The starting gun has been fired on a programme to rollout gigabit-capable full fibre broadband to the most rural and remote locations in the UK, Digital Secretary Jeremy Wright announced today.
Last summer, Government identified that approximately 10 per cent of UK premises, largely in rural and remote areas, would be unlikely to receive gigabit-capable connections commercially by 2033.
An “Outside In” approach is being taken to make sure rural areas are not disadvantaged in the race for full fibre broadband. This new approach will help ensure that the identified 10 per cent of premises are reached at the same time as the commercial roll out happens across the UK.
The Rural Gigabit Connectivity (RGC) programme, launched today, is the first step of this approach.
DCMS Secretary of State Jeremy Wright said:
Our decision to tackle some of the hardest to reach places first is a significant shift in Government policy and will be instrumental in delivering our plans for a nationwide full fibre broadband network by 2033. Our rollout of superfast broadband transformed the UK’s digital landscape, and our modern Industrial Strategy is focused on investing in the infrastructure that will make Britain fit for the future.
RGC is a two year, £200 million UK-wide programme focused on rural areas. Government has initially prioritised sites in Cornwall, Cumbria, Northumberland and Pembrokeshire.

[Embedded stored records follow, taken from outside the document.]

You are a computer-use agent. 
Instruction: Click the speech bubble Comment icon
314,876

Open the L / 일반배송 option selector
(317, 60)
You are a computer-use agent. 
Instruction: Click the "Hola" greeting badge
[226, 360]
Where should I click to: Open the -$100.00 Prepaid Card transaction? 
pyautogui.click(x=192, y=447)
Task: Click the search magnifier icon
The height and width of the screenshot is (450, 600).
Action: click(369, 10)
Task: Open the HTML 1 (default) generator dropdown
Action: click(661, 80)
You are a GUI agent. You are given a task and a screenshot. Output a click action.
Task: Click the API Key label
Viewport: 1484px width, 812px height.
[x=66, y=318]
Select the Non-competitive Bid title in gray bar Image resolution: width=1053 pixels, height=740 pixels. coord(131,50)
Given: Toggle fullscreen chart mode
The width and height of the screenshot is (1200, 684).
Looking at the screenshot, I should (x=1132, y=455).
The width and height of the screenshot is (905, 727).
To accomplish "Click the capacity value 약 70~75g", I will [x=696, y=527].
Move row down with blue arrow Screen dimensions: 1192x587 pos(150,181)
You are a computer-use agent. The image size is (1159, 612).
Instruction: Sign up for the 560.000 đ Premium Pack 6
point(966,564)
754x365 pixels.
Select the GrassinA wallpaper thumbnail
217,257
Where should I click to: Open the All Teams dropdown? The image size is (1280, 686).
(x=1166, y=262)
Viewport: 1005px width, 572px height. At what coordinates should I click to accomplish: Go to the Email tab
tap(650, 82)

Additional sites in Scotland, Northern Ireland, Wales and the rest of England will be announced in the coming months.
The RGC Programme will trial a model connecting local hubs* in rural areas, starting with primary schools. Working with the Department for Education, DCMS has identified the first 31 schools eligible for a connection under the scheme. These new speeds will enable whole classes to simultaneously surf the internet on tablets as part of structured lessons, and gives schools easier access to online training and educational learning.
Access to cloud services not only means savings as staff go paperless, but will also allow the decommissioning of the school’s local servers to reduce hardware, maintenance and IT support costs.
Other public buildings will then be added throughout the course of the programme, for example health sites and community halls.